Intelektualiści przeciw islamskiemu totalitaryzmowi
- 7 marca, 2006
- przeczytasz w 2 minuty
“Po pokonaniu faszyzmu, nazizmu i stalinizmu świat stanął w obliczu nowego, globalnego zagrożenia totalitarnego: islamizmu” — stwierdza manifest 12 intelektualistów, opublikowany przed tygodniem w prasie europejskiej. Podpisały się pod nim takie osobistości jak Salman Rushdie, Bernard Henri-Levy, Taslima Nasreen czy Caroline Fourest.“My — pisarze, dziennikarze, intelektualiści — wzywamy do oporu wobec religijnego totalitaryzmu, oraz do promowania wolności, równych szans i świeckich wartości dla wszystkich. Ostatnie wydarzenia, zaistniałe po opublikowaniu […]

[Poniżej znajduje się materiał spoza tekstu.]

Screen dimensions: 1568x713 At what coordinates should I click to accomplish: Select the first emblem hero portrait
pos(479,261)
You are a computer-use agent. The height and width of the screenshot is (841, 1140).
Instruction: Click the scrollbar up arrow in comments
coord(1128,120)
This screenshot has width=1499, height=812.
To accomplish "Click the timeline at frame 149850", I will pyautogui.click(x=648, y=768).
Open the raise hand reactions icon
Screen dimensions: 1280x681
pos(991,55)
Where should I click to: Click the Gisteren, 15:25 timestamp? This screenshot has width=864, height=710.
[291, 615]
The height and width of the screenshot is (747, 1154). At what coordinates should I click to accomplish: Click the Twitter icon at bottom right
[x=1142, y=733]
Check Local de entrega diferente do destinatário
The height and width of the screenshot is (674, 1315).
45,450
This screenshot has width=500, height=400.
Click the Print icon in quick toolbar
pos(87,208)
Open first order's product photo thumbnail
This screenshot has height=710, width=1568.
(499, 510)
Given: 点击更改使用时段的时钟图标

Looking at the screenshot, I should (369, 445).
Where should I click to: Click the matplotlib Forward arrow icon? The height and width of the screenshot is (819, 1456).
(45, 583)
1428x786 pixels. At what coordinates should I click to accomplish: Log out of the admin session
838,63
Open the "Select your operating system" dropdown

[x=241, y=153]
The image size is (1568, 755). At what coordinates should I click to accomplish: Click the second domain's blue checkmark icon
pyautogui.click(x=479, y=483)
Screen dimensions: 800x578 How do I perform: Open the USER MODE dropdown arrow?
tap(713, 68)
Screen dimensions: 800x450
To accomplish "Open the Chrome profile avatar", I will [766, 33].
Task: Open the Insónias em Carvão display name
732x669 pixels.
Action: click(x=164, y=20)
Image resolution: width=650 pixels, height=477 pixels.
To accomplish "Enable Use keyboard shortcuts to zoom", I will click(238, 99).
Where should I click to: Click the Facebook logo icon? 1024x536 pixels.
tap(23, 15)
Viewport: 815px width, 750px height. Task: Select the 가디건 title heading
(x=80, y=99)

“Po pokonaniu faszyzmu, nazizmu i stalinizmu świat stanął w obliczu nowego, globalnego zagrożenia totalitarnego: islamizmu” — stwierdza manifest 12 intelektualistów, opublikowany przed tygodniem w prasie europejskiej. Podpisały się pod nim takie osobistości jak Salman Rushdie, Bernard Henri-Levy, Taslima Nasreen czy Caroline Fourest.
“My — pisarze, dziennikarze, intelektualiści — wzywamy do oporu wobec religijnego totalitaryzmu, oraz do promowania wolności, równych szans i świeckich wartości dla wszystkich.
Ostatnie wydarzenia, zaistniałe po opublikowaniu rysunków Mahometa w europejskich gazetach, ukazały konieczność walki o te uniwersalne wartości. Te zmagania nie zostaną wygrane orężem, lecz na płaszczyźnie ideologicznej. To czego jesteśmy świadkami to nie zderzenie cywilizacji ani antagonizm między Wschodem a Zachodem, ale globalne zmagania, w których ścierają się demokraci i teokraci.
Jak wszystkie totalitaryzmy, islamizm żywi się lękami i frustracją. Kaznodzieje nienawiści wykorzystują te emocje do formowania oddziałów, które mają narzucić światu porządek oparty na braku wolności i równości. Jasno i wyraźnie oświadczamy: nic — nawet rozpacz — nie usprawiedliwia wyboru na rzecz obskurantyzmu, totalitaryzmu i nienawiści. Islamizm jest ideologią reakcyjną, zabijającą równość, wolnośći świeckość gdziekolwiek one są obecne. Jego sukces może prowadzić jedynie do świata dominacji: dominacji mężczyzny nad kobietą; dominacji islamistów nad wszystkimi innymi. By temu się przeciwstawić musimy zapewnić powszechne prawa dla wszystkich ludzi prześladowanych i dyskryminowanych.
Odrzucamy “kulturowy relatywizm”, który w imię poszanowania dla kultur i tradycji akceptuje pozbawienie muzułmańskich mężczyzn i kobiet prawa do równości, wolności i świeckich wartości. Nie godzimy się też na porzucenie naszego krytycyzmu z obawy przed oskarżeniem o “islamofobię” — nieszczęśliwego pojęcia, mylącego krytycyzm wobec islamu jako religii ze stygmatyzacją jego wyznawców.
Bronimy sprawy powszechnej wolności wypowiedzi, by krytyczny duch przejawiał się na wszystkich kontynentach, na przekór wszelkim nadużyciom i dogmatom.
Apelujemy do demokratów i wolnych ludzi wszystkich krajów, by uczynili nasze stulecie wiekiem Oświecenia a nie obskurantyzmu.
(Tłumaczenie: J. Sz.)
Jako pierwszy manifest dwunastu opublikował francuski, lewicowy tygodnik satyryczny Charlie Hebdo. 8 lutego dołączył on do grona gazet, które opublikowały duńskie karykatury Mahometa, dołączając do nich również kilka własnych rysunków.